Required actions:
a: According to the World Soil Day article, what is this year's World Soil Day theme?
b: State whether each statement agrees with the World Soil Day article, answering yes or no and quoting the words of the article that decide it. (i) World Soil Day has been held on December 5 every year since June 2013. (ii) The 5th Tanzania's Industrial Products Exhibition was launched by the President. (iii) The exhibition was launched at grounds in Dodoma.
c: Write a continuation of the World Soil Day article that begins after its last sentence.

━━ Document text ━━

AfricaPress-Tanzania: On Saturday, the world marked World Soil Day (WSD), which is celebrated each year on December 5 since June 2013 to focus on the importance of healthy soil and advocating sustainable management of soil resources.
For Tanzania, this international event is very important for it gives fresh impetus to the country’s industrial economy agenda. It also coincides with the 5th Tanzania’s Industrial Products Exhibition launched by Prime Minister Kassim Majaliwa at Julius Nyerere Trade Fair grounds in Dar es Salaam on Friday.
We say that WSD gives fresh impetus to the industrial economy agenda because healthy soil is not only central to the sector of agriculture in terms of producing raw materials for the sustainability of agro-industrial development, but also to food security, human sustenance and job creation.
This year’s theme is “Keep soil alive, Protect soil biodiversity” through which the United Nations Food and Agriculture Organisation (FAO) appeals to world governments, civil society organisations and other stakeholders and individuals to focus on the importance of sustaining healthy ecosystems and human well-being.
It is by encouraging people across the world to engage in improving soil health that we can fight against soil biodiversity loss which threatens global food supplies and safety. The coronavirus pandemic adds the burden to food insecurity due to the fact that it halts food supplies due to lockdowns imposed in some countries to minimise the effects of the pandemic which has affected world economies.

━━━
━━ Data extract ━━

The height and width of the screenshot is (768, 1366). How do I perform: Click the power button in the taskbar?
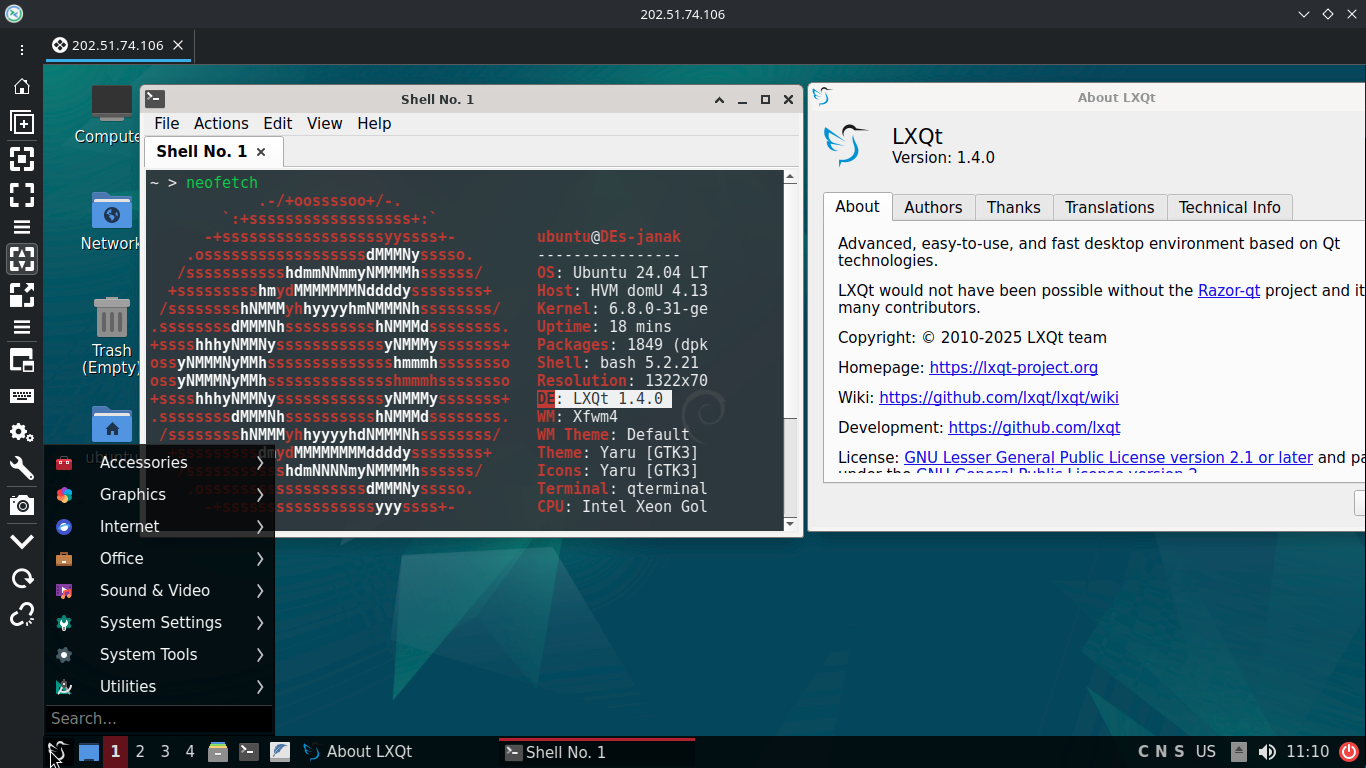click(x=1349, y=752)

━━━

Exercise answers:
a: "Keep soil alive, Protect soil biodiversity."

b:
(i) Yes: "celebrated each year on December 5 since June 2013"
(ii) No: "launched by Prime Minister Kassim Majaliwa"
(iii) No: "at Julius Nyerere Trade Fair grounds in Dar es Salaam"

c:
It is important that we protect soil health because it helps to mitigate climate change effects which continue wreaking havoc on the world in terms of severe weather patterns, unreliable rainfall, global sea level rise, floods and heat waves. All these pose a threat to human, animal and plant life and microbial communities.
The government has been encouraging Tanzanians to engage in modern farming by planting high yield crops and adhering to best agricultural practices. This is meant to improve productivity, crop yield, food security and people’s livelihoods which we cannot ignore.
It suffices to say that WSD has a loud message to Tanzanians today even more than before because as it is often said if we want nature to care for us we must first care for it – that is we must improve our positive interaction with nature. The theme “Keep soil alive, protect soil biodiversity” speaks by itself for its relevance to us cannot be overemphasised.
So, let us play our role of being part of world solutions and not part of world problems for we won’t solve them if we create them.